- **WORK ORDER**
Within the records below is a range that opens at the line with "Given: Click the Remove button" and closes at the line with "Task: Open the SkyDrive tile". Return that range word for word, both ends included, and only that range.

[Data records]
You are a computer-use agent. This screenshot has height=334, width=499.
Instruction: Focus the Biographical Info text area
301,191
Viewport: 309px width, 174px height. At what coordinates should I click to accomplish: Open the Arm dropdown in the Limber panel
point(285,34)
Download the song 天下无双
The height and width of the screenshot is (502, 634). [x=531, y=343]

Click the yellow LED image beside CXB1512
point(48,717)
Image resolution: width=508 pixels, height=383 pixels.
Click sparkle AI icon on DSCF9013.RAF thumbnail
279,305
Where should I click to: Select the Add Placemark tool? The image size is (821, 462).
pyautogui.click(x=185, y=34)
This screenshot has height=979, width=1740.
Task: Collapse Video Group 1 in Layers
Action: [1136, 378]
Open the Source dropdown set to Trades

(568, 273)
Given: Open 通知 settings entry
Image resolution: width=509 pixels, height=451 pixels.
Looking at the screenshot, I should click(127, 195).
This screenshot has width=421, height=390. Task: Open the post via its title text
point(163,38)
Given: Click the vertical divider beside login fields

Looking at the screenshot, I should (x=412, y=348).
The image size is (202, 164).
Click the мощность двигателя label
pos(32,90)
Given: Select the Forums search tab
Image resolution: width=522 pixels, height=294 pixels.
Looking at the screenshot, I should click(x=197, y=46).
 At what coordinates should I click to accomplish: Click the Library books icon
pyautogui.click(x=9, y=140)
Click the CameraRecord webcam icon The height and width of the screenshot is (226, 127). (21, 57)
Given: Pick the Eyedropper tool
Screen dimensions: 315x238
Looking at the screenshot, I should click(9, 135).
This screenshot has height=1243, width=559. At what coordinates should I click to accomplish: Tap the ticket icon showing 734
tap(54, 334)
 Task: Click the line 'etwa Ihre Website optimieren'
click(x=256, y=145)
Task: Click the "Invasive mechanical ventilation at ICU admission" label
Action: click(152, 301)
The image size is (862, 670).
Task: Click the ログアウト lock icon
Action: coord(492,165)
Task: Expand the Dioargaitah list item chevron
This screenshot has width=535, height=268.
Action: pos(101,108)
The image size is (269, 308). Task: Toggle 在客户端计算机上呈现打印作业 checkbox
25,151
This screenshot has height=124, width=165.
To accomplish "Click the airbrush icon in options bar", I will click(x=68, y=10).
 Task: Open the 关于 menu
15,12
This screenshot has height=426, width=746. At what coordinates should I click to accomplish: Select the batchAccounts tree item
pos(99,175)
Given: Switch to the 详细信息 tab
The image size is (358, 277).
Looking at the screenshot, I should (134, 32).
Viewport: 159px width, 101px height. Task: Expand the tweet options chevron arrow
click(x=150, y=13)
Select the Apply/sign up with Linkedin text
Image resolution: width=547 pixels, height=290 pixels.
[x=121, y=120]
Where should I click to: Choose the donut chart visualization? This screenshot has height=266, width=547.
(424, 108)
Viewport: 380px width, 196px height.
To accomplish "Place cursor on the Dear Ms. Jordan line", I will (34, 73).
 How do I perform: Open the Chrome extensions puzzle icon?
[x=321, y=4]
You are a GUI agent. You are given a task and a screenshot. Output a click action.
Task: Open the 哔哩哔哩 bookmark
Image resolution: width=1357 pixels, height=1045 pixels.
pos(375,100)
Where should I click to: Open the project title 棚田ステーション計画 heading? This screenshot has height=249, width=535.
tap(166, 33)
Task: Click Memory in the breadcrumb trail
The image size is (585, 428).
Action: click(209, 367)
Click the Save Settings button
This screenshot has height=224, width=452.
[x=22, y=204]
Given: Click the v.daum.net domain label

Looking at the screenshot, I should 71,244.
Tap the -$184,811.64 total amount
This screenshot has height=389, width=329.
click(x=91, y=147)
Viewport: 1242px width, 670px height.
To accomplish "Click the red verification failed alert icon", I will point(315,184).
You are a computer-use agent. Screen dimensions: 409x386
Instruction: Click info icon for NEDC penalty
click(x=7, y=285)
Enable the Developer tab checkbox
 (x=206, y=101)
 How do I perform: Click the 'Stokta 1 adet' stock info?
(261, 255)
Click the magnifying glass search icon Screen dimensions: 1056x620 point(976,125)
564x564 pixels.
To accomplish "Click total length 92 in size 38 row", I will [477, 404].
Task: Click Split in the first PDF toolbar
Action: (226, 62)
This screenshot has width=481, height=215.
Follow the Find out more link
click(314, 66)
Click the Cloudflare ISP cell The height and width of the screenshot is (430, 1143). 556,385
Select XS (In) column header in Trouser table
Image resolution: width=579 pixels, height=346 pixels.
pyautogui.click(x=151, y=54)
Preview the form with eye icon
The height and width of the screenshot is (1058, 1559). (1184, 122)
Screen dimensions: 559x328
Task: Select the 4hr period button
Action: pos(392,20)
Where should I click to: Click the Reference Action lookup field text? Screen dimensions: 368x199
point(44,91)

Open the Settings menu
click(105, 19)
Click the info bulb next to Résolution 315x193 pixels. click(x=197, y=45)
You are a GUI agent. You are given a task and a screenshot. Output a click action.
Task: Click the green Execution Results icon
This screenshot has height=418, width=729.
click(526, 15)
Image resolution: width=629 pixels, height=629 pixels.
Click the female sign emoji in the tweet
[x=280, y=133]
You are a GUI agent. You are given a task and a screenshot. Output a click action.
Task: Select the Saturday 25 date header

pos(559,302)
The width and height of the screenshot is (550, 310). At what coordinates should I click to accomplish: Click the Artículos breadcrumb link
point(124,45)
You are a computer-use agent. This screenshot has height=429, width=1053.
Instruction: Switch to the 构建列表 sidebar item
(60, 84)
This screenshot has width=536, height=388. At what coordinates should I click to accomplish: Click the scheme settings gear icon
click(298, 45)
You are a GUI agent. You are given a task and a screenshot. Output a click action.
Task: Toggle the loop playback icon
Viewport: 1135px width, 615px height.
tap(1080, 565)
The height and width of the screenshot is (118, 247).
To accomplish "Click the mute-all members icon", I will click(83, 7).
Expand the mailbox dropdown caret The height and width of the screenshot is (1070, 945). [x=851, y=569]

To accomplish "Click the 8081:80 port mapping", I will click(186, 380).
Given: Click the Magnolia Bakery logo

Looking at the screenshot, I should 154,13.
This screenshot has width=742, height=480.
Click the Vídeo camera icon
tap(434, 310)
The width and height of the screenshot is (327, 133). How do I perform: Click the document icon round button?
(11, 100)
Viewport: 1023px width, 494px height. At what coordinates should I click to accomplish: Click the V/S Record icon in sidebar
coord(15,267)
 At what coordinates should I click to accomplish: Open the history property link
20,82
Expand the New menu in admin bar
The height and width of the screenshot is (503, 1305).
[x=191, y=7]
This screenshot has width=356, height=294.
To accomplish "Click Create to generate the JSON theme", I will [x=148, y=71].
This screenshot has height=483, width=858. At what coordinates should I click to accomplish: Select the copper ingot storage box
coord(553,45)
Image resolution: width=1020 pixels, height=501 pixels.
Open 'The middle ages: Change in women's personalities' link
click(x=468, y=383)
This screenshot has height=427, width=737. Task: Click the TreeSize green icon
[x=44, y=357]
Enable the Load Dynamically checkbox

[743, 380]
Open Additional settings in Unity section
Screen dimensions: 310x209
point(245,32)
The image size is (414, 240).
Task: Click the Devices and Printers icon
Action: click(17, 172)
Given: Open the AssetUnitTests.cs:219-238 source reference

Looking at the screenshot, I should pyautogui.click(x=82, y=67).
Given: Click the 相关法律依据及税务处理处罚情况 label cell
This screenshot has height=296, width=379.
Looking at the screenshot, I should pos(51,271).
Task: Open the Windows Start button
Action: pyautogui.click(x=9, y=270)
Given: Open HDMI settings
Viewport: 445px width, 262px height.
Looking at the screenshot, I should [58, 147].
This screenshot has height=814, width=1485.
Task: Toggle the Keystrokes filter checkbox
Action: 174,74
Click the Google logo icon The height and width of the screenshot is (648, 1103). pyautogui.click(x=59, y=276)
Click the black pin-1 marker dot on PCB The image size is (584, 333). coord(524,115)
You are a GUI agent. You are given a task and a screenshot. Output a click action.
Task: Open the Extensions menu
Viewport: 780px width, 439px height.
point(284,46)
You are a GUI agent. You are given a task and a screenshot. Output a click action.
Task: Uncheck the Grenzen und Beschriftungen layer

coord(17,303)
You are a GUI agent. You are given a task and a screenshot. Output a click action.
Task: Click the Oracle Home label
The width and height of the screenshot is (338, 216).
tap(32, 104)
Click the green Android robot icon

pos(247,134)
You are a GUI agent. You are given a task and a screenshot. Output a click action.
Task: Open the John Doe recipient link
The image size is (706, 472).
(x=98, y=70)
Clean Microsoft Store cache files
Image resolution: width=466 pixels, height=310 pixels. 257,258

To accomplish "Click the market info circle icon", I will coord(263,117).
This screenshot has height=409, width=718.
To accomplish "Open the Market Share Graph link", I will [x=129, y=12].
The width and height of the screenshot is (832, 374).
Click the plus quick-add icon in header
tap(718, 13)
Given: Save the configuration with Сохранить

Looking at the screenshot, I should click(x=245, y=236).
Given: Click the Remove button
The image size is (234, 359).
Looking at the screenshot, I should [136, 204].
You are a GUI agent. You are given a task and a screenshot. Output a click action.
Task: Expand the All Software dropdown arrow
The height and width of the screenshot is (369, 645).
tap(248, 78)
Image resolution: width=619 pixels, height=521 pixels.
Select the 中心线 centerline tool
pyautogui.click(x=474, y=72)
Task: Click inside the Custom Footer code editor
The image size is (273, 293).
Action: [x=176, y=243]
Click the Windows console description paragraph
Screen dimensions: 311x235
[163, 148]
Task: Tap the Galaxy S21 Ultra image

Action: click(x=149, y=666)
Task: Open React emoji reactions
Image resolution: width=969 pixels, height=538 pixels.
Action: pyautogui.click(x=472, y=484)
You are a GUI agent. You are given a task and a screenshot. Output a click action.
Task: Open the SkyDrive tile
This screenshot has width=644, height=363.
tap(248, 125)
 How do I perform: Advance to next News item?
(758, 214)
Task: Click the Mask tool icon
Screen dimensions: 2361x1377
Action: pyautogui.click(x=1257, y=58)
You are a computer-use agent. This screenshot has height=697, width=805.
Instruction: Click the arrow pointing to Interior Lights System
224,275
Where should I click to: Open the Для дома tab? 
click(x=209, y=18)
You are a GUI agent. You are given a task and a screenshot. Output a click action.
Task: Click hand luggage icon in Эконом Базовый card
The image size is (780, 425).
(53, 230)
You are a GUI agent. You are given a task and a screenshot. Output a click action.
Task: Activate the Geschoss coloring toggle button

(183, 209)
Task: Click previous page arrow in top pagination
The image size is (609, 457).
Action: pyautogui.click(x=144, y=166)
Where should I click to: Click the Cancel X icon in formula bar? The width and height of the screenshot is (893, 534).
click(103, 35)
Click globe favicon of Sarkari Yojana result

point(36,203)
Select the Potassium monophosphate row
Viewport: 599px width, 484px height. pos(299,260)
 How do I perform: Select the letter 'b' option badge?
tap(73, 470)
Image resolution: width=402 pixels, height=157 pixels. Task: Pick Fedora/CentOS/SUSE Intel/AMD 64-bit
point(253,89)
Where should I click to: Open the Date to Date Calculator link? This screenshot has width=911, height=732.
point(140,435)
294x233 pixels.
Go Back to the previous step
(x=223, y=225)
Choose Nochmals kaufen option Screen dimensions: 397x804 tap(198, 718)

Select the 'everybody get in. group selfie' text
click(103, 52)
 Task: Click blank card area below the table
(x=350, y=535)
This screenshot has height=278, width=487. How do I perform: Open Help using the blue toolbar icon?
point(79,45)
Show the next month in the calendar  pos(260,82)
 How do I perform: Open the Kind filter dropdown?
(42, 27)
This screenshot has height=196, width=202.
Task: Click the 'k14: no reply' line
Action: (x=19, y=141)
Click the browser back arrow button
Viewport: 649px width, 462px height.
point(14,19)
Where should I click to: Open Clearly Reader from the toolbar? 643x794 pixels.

- **ANSWER TO THE PROBLEM**
Given: Click the Remove button
The image size is (234, 359).
Looking at the screenshot, I should [136, 204].
You are a GUI agent. You are given a task and a screenshot. Output a click action.
Task: Expand the All Software dropdown arrow
The height and width of the screenshot is (369, 645).
tap(248, 78)
Image resolution: width=619 pixels, height=521 pixels.
Select the 中心线 centerline tool
pyautogui.click(x=474, y=72)
Task: Click inside the Custom Footer code editor
The image size is (273, 293).
Action: [x=176, y=243]
Click the Windows console description paragraph
Screen dimensions: 311x235
[163, 148]
Task: Tap the Galaxy S21 Ultra image

Action: click(x=149, y=666)
Task: Open React emoji reactions
Image resolution: width=969 pixels, height=538 pixels.
Action: pyautogui.click(x=472, y=484)
You are a GUI agent. You are given a task and a screenshot. Output a click action.
Task: Open the SkyDrive tile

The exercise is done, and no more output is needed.